* **Explore the material**
(A) Set down word for word the part of the London trip post below that opens with the words containing "Fish and Chips and" and closes with "and drink tea.".
(B) Put this sentence from the London trip post below into Spanish: "I turned around and snapped this photo before I walked away."

*** Text section ***

I’m sitting on my balcony right now watching the landscaping crew put mulch down. It’s a beautiful day out, actually a little cold, but I am typically out here on this balcony with the camera and a pad and pen or in this case today, the laptop.
Going through some recent photos of a trip to the UK with my daughter, I came upon this picture of a food truck along the Thames.
I remember being there and thinking ‘I want one of everything they sell here.’
I was starving, and couldn’t figure out if it was going to be the hotdog deal, or the hot waffles, or a donut or five, and some ice cream.
As I was trying to decide I heard my daughter call me, she was at a food cart behind me ordering food, she ordered for me, fish and chips. I laughed and walked towards her.
London was like that for me. All types of food that I’d like to try, some I did and wished I hadn’t and other meals, they were very similar to anything I could get back home.
Take for instance Chicken Tikka Masala…In three weeks time I’ll be you we had that more than half the time. I don’t know why. It was good, quick, filling, it just worked. My daughter isn’t a foodie. I’m not certain if I am. She’s more of a ‘food is for sustenance’ person and not a social eater. Me, food is always a party.
I turned around and snapped this photo before I walked away. I figured I could always return here whenever I want with the pic.
Fish and Chips and Chicken Tikka Masala…I’m pretty certain that covered it for me in the UK, and of course tea and biscuits or some sort. We had tea everyday, which was pretty cool to take time out and relax, and drink tea.
We were drinking the tea one day and suddenly a fist fight broke out in front of the store. Yeah, two well dressed men starting throwing hands at each other.
“You think it was the tea?” I asked my daughter.
“I think it’s possibly what they may have put in the tea, Dad,” she said.
Down on the ground they went.
“That big guy is slow with the fists,” I said.
“He’s leaving his left open, oh, there is was, that had to hurt,” I continued.
“You wanna play you’re gonna pay,” I said ‘Look at that tear on his knee. Ouch,’ I grinned. ‘Do we have to pay extra for this?’ I said. My daughter shaking her head at me.
In no time they were on their feet, hugging each other, sloppy drunk I guessed, they’d pay for it the next morning with the pains they’d both feel, I was certain.

*** Supplied information ***

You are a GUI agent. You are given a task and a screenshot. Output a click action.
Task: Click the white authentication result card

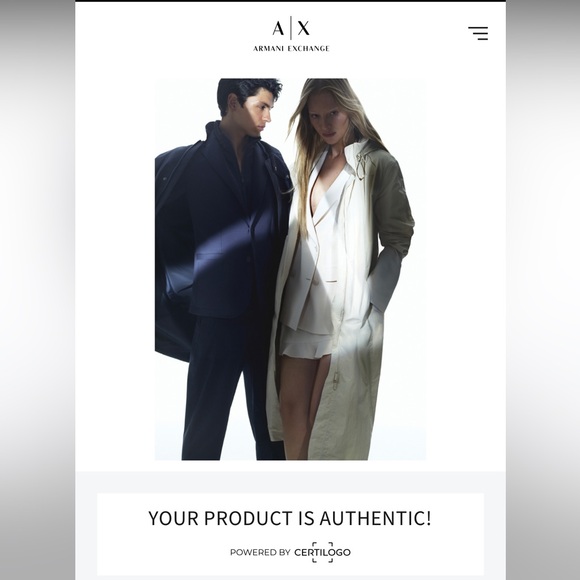pyautogui.click(x=290, y=534)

***

* **Responses for each task**
(A)
Fish and Chips and Chicken Tikka Masala…I’m pretty certain that covered it for me in the UK, and of course tea and biscuits or some sort. We had tea everyday, which was pretty cool to take time out and relax, and drink tea.

(B) Me di la vuelta y tomé esta foto antes de irme.